BECAUSE I TELL YOU WHAT PITFALLS YOU CAN RUN INTO! I hope to save you some pain by giving you advice from my trials and tribulations.
What You’ll Need (And Spelling Out the Process):
- I used vCenter 6.7.0 U3 – I believe U2 is the minimum version, but I am too lazy to look it up right now. Your bootstrap machine will need to have access to this vCenter, along with admin permissions.
- Download the TKG Base OS Image and upload it to your intended vCenter.
- Create an SSH key for use with the cluster and its nodes, which is described here.
- You will need a machine from which to bootstrap everything TKG-related. We will call this the “bootstrap machine”:
- My bootstrap machine is a Mac Catalina 10.15.7.
- kubectl on your bootstrap machine.
- Install the tkg command line tool on your bootstrap machine.
- Docker Desktop on the bootstrap machine – v20.10.2.
- ***IMPORTANT – You can use a Linux machine, however with what we are doing here you’ll need a machine with a GUI. Otherwise you will have to stand up the Kubernetes cluster with a config file. I did that for giggles. It was not fun, but if you want to automate this process, that might be one way of doing it I suppose. Here, we are doing it the, “I WILL CLICK BUTTONS AND FILL OUT TEXTBOXES, YES I WILL” way.
- You will need a Static IP for the Supervisor cluster. In fact, as of this writing, all TKG Clusters of any type will need a static IP.
What’s This Whole Bootstrapping Business of Which You Speak, Bryan?
Haha! See! That’s why you read my blog, right? They don’t talk about this in the documentation (OK, they kind of do, but don’t explain why), but TKG literally needs a staging area where the Kubernetes infrastructure is bootstrapped and then copied into and/or built into its destination vCenter. This is where Docker Desktop (at least in this example here) comes in.
You will see evidence of this if you take a look at the scrolling text after you start the process. You will see that later in this post.
Why do we need this? I am assuming this has to do with TKG using Cluster API, which is worth a read. As I understand it, Cluster API is a Kubernetes-compliant method for creating/managing clusters that is separately defined for life cycle management of the underlying Kubernetes clusters.
Let Us Begin
The following are the steps to create the TKG Supervisor (aka Management) Cluster, and for your reference, some of the prep-work is here.

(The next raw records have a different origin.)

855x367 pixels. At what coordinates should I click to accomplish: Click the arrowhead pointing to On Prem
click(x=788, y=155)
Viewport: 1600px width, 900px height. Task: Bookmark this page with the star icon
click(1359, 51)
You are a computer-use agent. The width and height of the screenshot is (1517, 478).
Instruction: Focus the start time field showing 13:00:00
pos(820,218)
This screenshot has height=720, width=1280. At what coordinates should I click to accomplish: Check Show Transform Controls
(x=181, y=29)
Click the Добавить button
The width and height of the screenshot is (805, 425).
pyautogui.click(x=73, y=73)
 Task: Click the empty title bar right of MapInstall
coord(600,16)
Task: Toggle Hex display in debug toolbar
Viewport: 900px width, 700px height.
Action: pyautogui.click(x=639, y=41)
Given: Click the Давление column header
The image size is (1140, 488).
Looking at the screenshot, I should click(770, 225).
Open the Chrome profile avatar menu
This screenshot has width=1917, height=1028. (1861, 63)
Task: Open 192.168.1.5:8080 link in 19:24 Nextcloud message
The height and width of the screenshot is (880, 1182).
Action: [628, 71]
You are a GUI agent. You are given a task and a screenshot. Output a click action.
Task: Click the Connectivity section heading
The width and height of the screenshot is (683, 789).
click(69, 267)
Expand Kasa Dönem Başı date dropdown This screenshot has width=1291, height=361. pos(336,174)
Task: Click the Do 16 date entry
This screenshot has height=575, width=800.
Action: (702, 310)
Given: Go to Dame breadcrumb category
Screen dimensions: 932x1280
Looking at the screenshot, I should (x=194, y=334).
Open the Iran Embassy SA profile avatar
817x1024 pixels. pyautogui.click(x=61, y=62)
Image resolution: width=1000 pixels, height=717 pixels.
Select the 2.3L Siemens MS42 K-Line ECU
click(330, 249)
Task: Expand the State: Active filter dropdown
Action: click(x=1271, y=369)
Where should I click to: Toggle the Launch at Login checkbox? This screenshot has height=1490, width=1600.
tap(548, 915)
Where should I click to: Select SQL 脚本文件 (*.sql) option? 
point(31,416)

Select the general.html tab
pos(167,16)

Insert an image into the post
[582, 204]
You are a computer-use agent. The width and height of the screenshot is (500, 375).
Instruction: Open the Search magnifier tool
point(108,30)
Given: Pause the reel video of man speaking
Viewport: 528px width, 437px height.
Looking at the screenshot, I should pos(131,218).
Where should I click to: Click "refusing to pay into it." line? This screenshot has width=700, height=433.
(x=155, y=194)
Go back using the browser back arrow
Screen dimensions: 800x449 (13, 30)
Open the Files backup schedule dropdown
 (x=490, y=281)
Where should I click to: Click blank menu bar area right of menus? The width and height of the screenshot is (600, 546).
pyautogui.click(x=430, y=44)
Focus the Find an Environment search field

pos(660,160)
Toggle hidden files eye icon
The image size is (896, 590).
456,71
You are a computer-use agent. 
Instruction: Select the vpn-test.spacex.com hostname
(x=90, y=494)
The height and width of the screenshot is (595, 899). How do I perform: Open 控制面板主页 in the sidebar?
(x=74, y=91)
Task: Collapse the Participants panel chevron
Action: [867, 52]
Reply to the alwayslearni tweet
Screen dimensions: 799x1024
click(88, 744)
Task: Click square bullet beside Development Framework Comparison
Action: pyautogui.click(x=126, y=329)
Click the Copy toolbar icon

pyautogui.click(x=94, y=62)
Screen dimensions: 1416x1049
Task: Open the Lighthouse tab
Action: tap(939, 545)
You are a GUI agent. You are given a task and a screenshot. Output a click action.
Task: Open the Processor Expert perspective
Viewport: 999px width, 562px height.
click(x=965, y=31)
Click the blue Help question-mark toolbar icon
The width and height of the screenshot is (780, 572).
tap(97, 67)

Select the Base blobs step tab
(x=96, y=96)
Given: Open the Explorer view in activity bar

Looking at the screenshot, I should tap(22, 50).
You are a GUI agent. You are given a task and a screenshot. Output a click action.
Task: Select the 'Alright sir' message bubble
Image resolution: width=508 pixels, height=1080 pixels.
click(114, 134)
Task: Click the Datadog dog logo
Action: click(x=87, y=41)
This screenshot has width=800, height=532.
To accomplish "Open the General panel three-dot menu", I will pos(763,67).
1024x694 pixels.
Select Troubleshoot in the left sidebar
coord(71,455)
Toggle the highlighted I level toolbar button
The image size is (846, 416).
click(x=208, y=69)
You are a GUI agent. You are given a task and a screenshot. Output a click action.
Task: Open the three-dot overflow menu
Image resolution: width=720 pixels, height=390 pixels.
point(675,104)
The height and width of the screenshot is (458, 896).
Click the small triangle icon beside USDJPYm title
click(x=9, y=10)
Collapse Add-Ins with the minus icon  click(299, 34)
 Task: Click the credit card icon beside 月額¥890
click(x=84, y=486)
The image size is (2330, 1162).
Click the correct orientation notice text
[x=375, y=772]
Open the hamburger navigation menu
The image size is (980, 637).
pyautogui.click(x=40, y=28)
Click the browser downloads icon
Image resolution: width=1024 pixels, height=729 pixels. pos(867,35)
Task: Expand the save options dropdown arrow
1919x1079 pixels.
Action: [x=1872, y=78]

First, you will need to download the TKG image you will need to launch nodes. This is basically a VMware-certified Photon-based template for use with TKG to build TKG nodes. This process is best described here. It’s an OVA file and you’ll simply import it like you would any other OVA.
DON’T FORGET TO CONVERT IT TO A TEMPLATE. Why do I say that? Well, let’s just say a certain someone didn’t do that and could not figure out why TKG couldn’t find it! That was 20 minutes I’ll never get back!
Once the image is in vCenter and converted to a template, you can move on to the next step.
Next, we will need to create an SSH Public Key pair. That process is described here, but we’ll go ahead and do it as part of this process:
#> ssh-keygen -t rsa -b 4096 -C "email@example.com"
Then add it into your ssh agent:
#> ssh-add ~/.ssh/id_rsa
Open the public version of the rsa key so you can paste it in when you build your supervisor tkg cluster.
#> more ~/.ssh/id_rsa.pub
And finally, we’ll create the Supervisor Cluster for TKG. This cluster simply manages all other K8s clusters. It is not recommended to run production workloads in this cluster. We will cover the creation of additional workload clusters (we’ll call them) in Part 5.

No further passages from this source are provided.